Open AccessThe prognostic value of serum C‐reactive protein‐bound serum amyloid A in early‐stage lung cancer
Author(s) -
Zhang XueYan,
Zhang Ge,
Jiang Ying,
Liu Dan,
Li ManZhi,
Zhong Qian,
Zeng ShanQi,
Liu WanLi,
Zeng MuSheng
Publication year - 2015
Publication title -
cancer communications
Language(s) - English
Resource type - Journals
SCImago Journal Rank - 2.119
H-Index - 53
ISSN - 2523-3548
DOI - 10.1186/s40880-015-0039-1
Subject(s) - lung cancer , medicine , serum amyloid a , c reactive protein , gastroenterology , prospective cohort study , hazard ratio , serum amyloid a protein , cancer , proportional hazards model , confidence interval , oncology , inflammation
Background Elevated levels of serum C‐reactive protein (CRP) have been reported to have prognostic significance in lung cancer patients. This study aimed to further identify CRP‐bound components as prognostic markers for lung cancer and validate their prognostic value. Methods CRP‐bound components obtained from the serum samples from lung cancer patients or healthy controls were analyzed by differential proteomics analysis. CRP‐bound serum amyloid A (CRP‐SAA) was evaluated by co‐immunoprecipitation (IP). Serum samples from two independent cohorts with lung cancer (retrospective cohort, 242 patients; prospective cohort, 222 patients) and healthy controls (159 subjects) were used to evaluate the prognostic value of CRP‐SAA by enzyme‐linked immunosorbent assay. Results CRP‐SAA was identified specifically in serum samples from lung cancer patients by proteomic analysis. CRP binding to SAA was confirmed by co‐IP in serum samples from lung cancer patients and cell culture media. The level of CRP‐SAA was significantly higher in patients than in healthy controls (0.37 ± 0.58 vs. 0.03 ± 0.04, P < 0.001).
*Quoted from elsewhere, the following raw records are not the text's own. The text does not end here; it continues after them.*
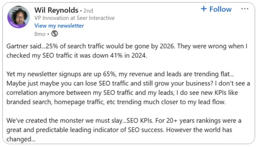Click the 2nd degree connection badge
The height and width of the screenshot is (147, 257).
point(88,11)
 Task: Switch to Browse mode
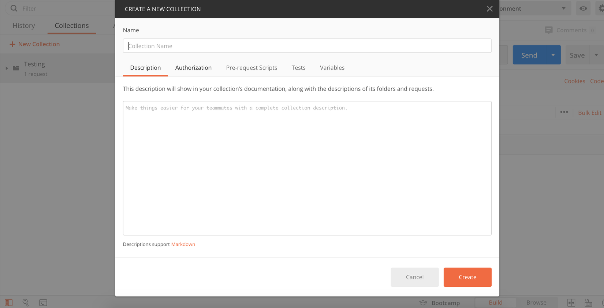(x=536, y=303)
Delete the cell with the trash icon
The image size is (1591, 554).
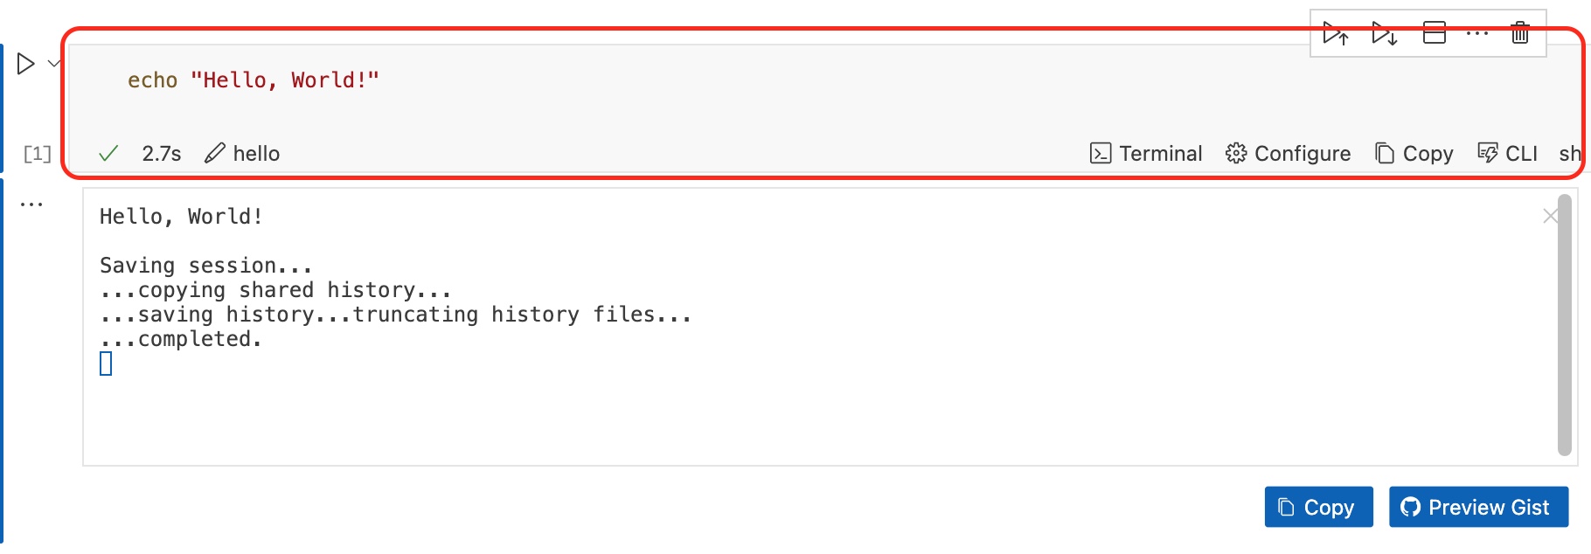pyautogui.click(x=1519, y=33)
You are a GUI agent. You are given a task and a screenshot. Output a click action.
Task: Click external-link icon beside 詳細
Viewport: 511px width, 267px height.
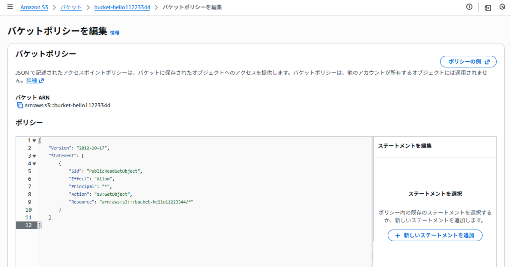pos(42,81)
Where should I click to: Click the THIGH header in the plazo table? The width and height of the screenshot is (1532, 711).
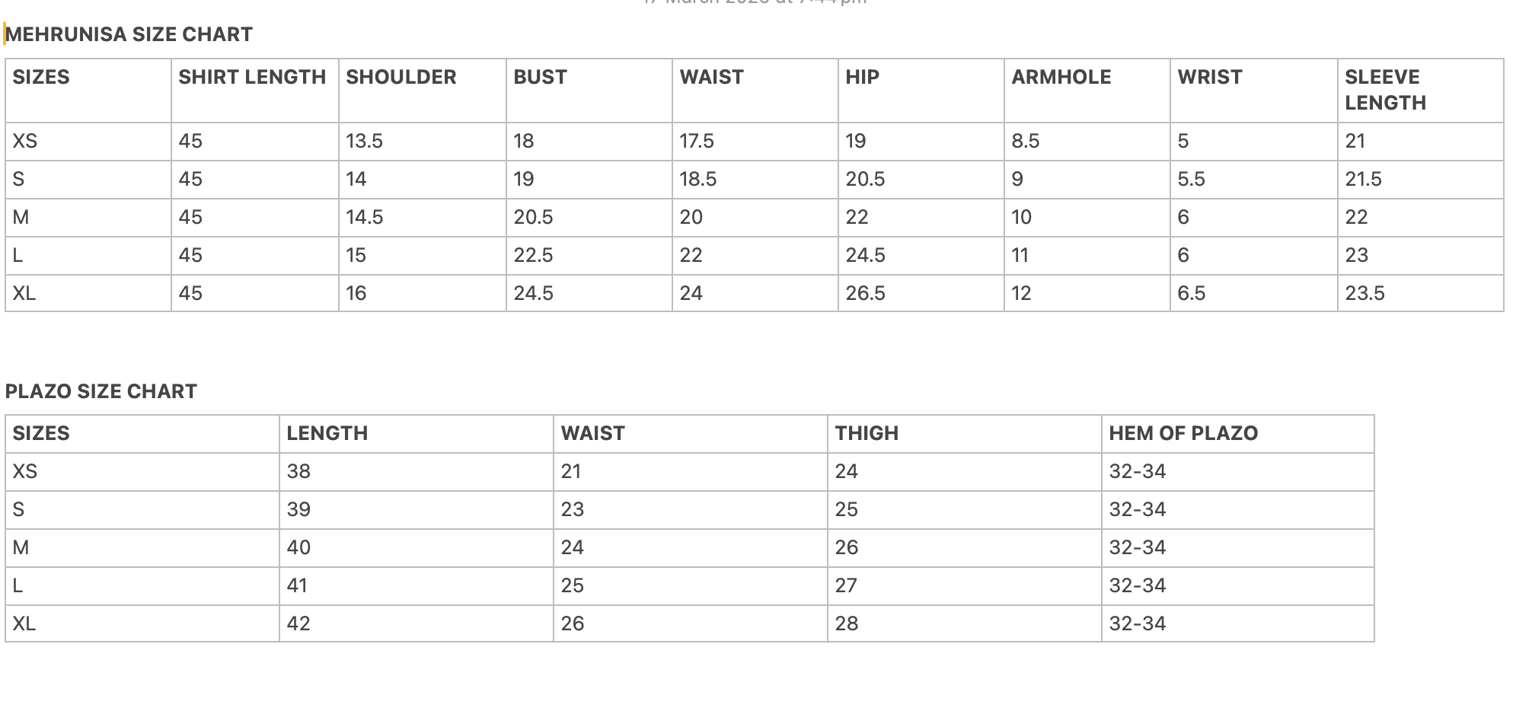965,434
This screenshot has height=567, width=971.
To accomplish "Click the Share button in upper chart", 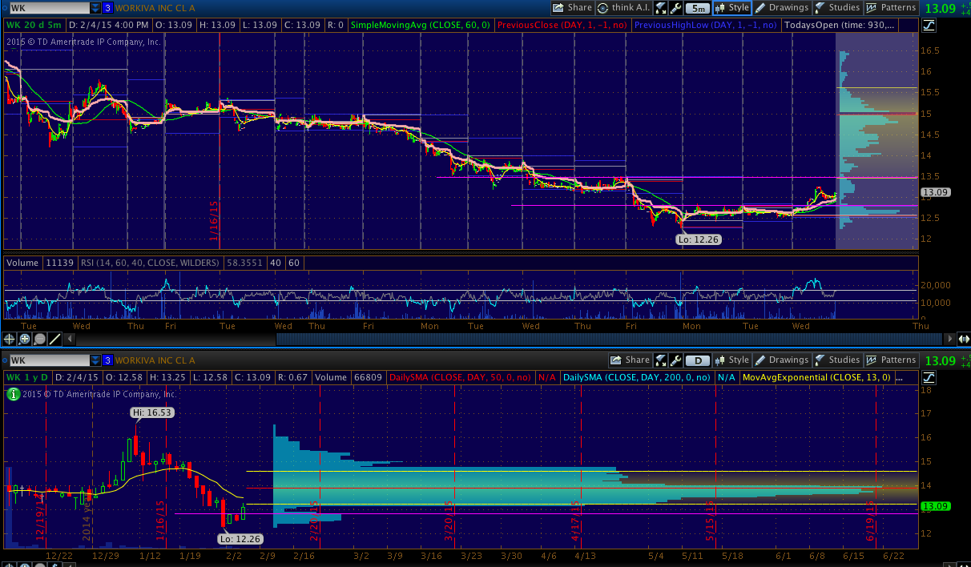I will [x=572, y=8].

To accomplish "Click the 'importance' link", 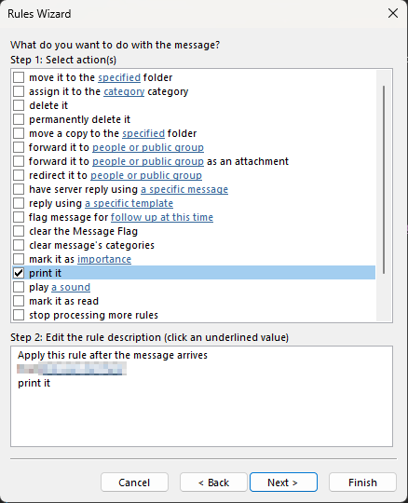I will coord(104,259).
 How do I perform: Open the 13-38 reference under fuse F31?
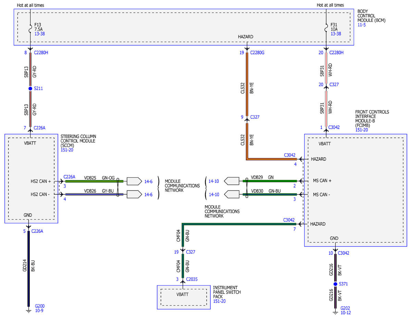point(336,34)
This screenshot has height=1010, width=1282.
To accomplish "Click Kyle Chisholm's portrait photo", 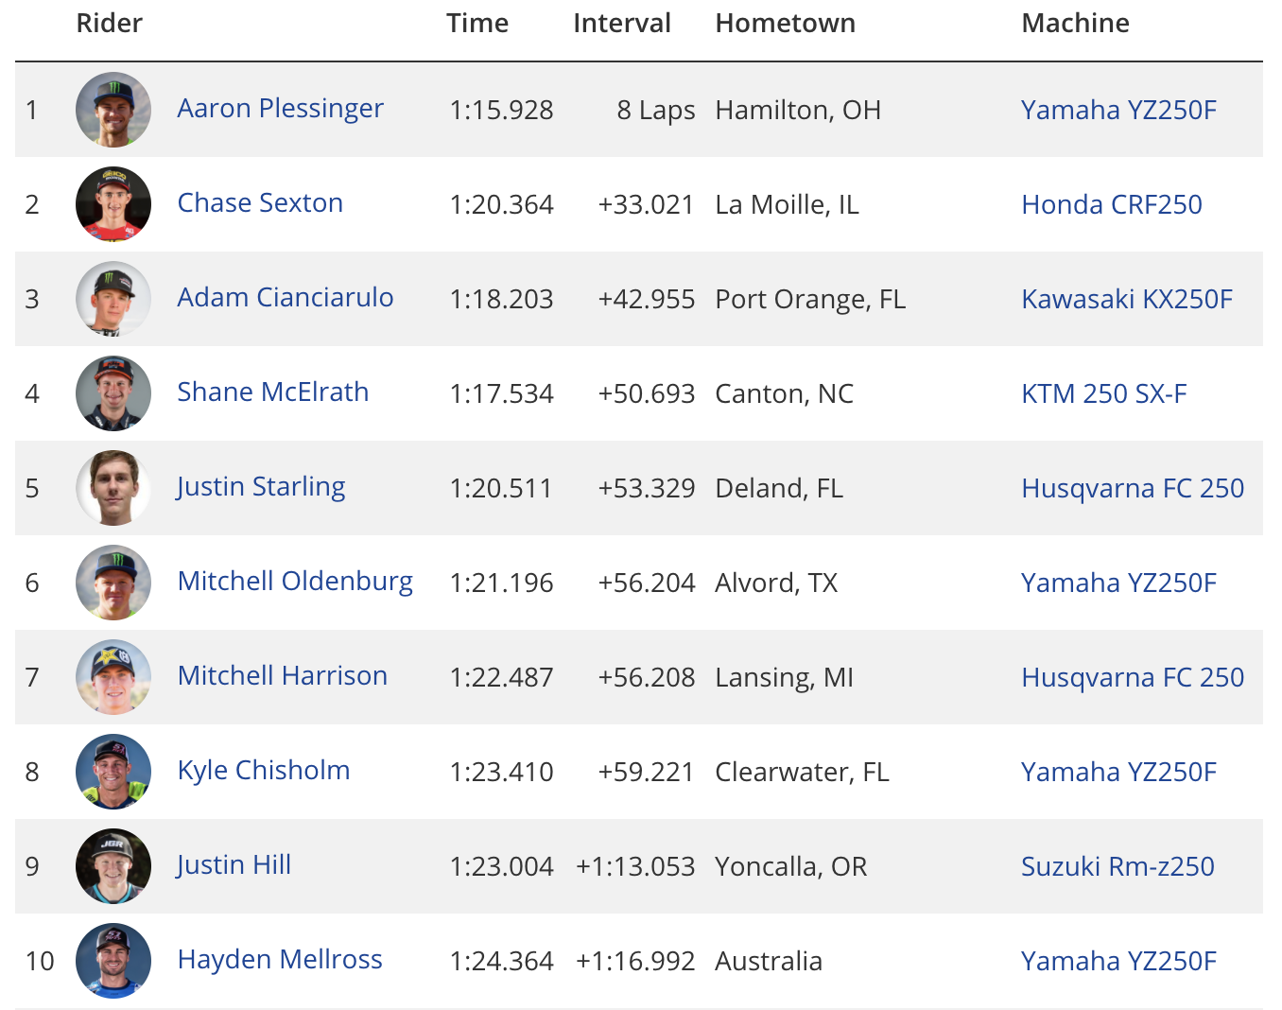I will [113, 772].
Elevated CRP‐SAA levels were significantly associated with severe clinical features of lung cancer. The elevation of CRP‐SAA was associated with lower survival rates for both the retrospective (hazard ration [HR] = 2.181, 95% confidence interval [CI] = 1.641–2.897, P < 0.001) and the prospective cohorts (HR = 2.744, 95% CI = 1.810–4.161, P < 0.001). Multivariate Cox analysis showed that CRP‐SAA was an independent prognostic marker for lung cancer. Remarkably, in stages I–II patients, only CRP‐SAA, not total SAA or CRP, showed significant association with overall survival in two cohorts. Moreover, univariate and multivariate Cox analyses also showed that only CRP‐SAA could be used as an independent prognostic marker for early‐stage lung cancer patients. Conclusion CRP‐SAA could be a better prognostic marker for lung cancer than total SAA or CRP, especially in early‐stage patients.